- Written problem A: Name each kind of non-linear function that the regression analysis text gives as an example in its last sentence.
- Written problem B: Return the passage of the regression analysis text from "Non linear or" to "logarithms or exponentials.", copied word for word.
- Written problem C: Continue the regression analysis text, starting after its final sentence.

- Selected text:

************

Statistics can be made to prove anything -- even the truth if necessary.

#  REGRESSION ANALYSIS BASICS The Right Way To Do It Different regression techniques give different results for the regression equation. Simple or Linear regression is the most common form used in petrophysical analysis, giving an equation of the form Y = A * X + B.

Multiple regression related the dependent variable Y to a number of independent variables, for example Y = A1 * X1 + A2 * X2 ... +B.

Non linear or polynomial regression provides relationships that involve powers, roots, or other non-linear functions, such as logarithms or exponentials.

************

- Source data:
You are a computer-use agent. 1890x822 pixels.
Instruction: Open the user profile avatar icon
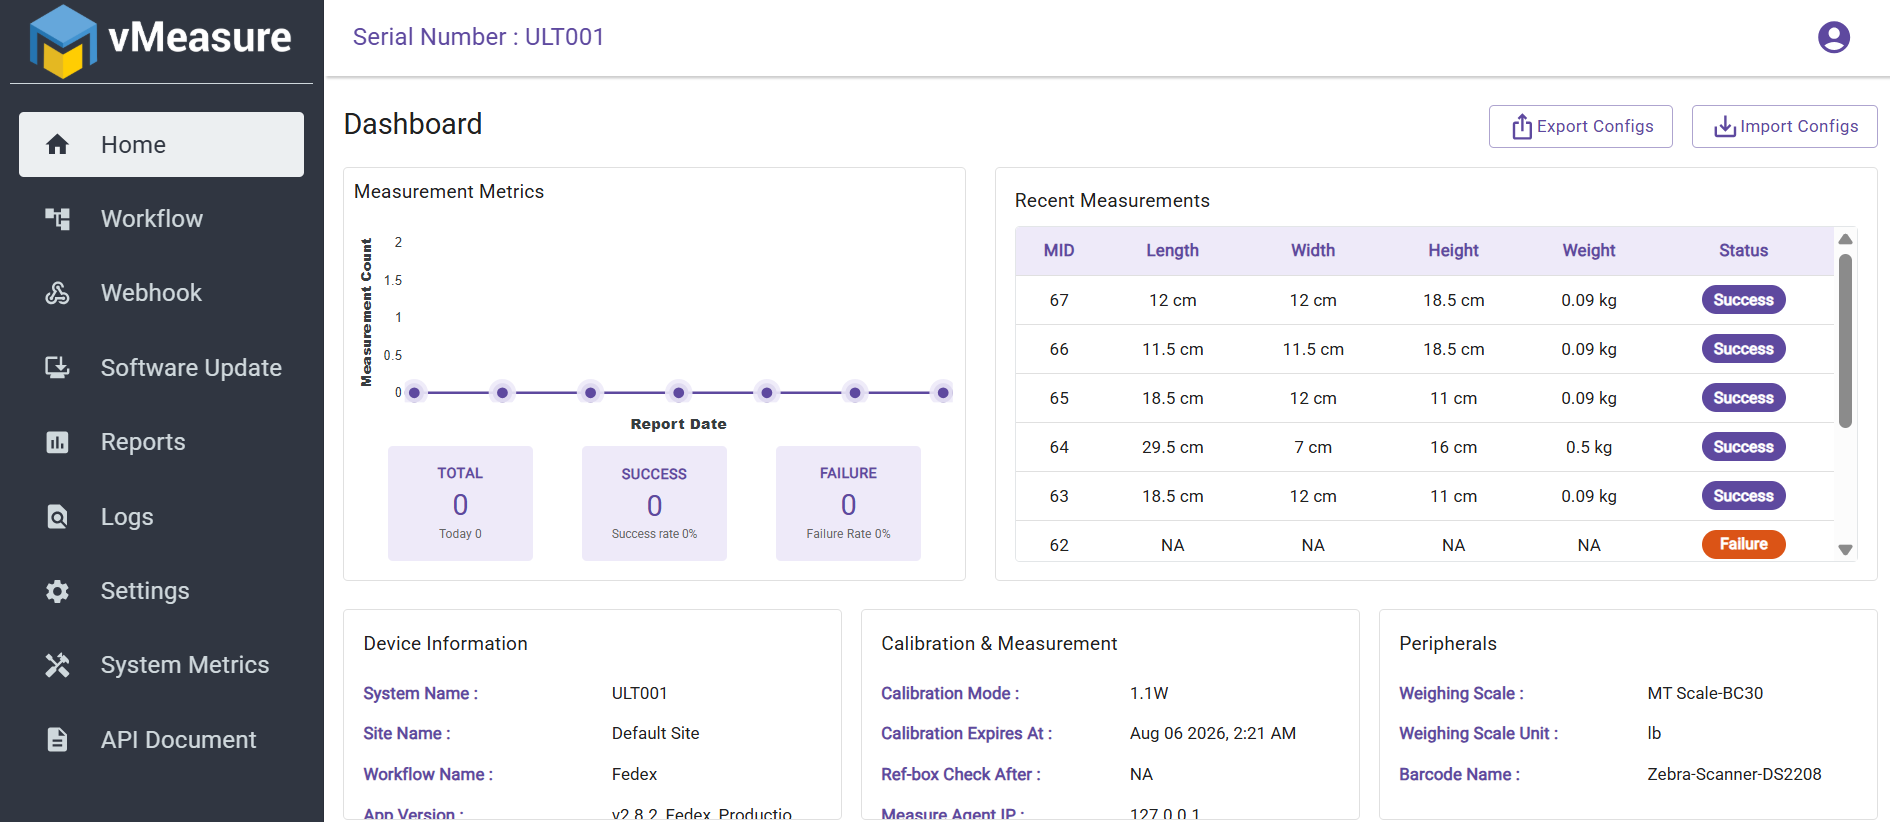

************

- Exercise response A: Powers, roots, logarithms, exponentials

- Exercise response B:
Non linear or polynomial regression provides relationships that involve powers, roots, or other non-linear functions, such as logarithms or exponentials.

- Exercise response C:
Excel and Lotus 1-2-3 offer some simple linear and non-linear regression models, but more sophisticated software is required for multiple regression. A good freeware package is Statcato (www.statcato.org). It is a java based program. My copy is HERE. The "Y-on-X" line is the one that will result from use of spreadsheet software. Y is the dependent axis (predicted variable) and X is the independent axis (the variable doing the predicting). The line minimized the errors in the vertical direction (Y axis) using a least-squares solution.

The "X-on-Y line reverses the roles of the two axes, minimizing the error in the horizontal direction (as the graph is drawn here)..

The RMA line, the reduced major axis, assumes that neither axis depends on the other and is very nearly halfway between the first two lines. It minimizes the error at right angles to the line. The ER, or error ratio line, minimizes the error on both X and Y directions. There is not usually much difference between the RMA and ER lines. All four lines intersect at the centroid of the data. SIMPLE LINEAR REGRESSION and BASIC Statistical
The equations used are as follows: Slope of Best Fit Line
1: A1 = (Sum (XiYi) - Sum (Xi) * Sum (Yi) / Ns) / (Sum (Xi ^ 2) - Sum (Xi) ^ 2) / Ns)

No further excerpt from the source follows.